Rewrite as a JSON list of strings everything from the line containing "research [481, 835]" down to the line containing "based (634, 329)", both included. Use one string per line and leave out blank lines.

·····

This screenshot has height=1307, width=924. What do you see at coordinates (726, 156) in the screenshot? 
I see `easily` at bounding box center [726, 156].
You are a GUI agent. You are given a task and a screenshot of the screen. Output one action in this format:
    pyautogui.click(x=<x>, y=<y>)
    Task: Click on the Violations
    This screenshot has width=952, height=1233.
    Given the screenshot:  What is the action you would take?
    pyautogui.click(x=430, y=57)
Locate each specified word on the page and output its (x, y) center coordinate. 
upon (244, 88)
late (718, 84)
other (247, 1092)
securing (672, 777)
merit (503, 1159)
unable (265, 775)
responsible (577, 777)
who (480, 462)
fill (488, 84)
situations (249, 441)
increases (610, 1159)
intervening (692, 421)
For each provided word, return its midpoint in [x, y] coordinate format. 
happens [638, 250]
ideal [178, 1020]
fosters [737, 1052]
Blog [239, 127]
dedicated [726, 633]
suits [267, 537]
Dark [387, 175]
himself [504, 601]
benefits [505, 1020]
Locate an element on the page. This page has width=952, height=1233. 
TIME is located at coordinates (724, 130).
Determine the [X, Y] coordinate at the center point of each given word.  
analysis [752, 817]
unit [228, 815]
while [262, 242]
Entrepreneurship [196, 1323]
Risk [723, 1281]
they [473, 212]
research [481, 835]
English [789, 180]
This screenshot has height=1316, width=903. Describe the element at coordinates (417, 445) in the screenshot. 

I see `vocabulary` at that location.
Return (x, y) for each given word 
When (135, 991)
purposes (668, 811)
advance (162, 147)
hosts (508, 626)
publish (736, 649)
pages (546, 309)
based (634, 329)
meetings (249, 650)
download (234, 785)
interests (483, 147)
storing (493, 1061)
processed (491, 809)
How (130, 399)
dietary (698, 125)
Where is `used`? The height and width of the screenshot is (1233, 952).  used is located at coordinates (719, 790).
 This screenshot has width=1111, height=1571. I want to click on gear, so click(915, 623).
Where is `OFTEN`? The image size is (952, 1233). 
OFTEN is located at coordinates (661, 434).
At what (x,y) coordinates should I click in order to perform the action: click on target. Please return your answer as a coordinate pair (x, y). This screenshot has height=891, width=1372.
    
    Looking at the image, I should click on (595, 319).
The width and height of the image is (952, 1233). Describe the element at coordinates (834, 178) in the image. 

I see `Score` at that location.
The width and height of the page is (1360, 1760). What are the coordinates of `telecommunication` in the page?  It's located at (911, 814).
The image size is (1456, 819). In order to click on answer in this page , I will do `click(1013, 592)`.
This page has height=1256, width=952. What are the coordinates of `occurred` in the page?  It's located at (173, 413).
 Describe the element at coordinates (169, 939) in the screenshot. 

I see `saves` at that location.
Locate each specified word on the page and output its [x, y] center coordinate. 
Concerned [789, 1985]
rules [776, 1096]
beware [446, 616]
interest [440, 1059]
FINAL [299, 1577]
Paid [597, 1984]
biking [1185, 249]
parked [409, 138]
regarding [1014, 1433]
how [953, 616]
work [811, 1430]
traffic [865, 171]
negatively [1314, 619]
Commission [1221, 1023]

·····

Result ->
[
  "research [481, 835]",
  "English [789, 180]",
  "This screenshot has height=1316, width=903. Describe the element at coordinates (417, 445) in the screenshot. ",
  "I see `vocabulary` at that location.",
  "Return (x, y) for each given word ",
  "When (135, 991)",
  "purposes (668, 811)",
  "advance (162, 147)",
  "hosts (508, 626)",
  "publish (736, 649)",
  "pages (546, 309)",
  "based (634, 329)"
]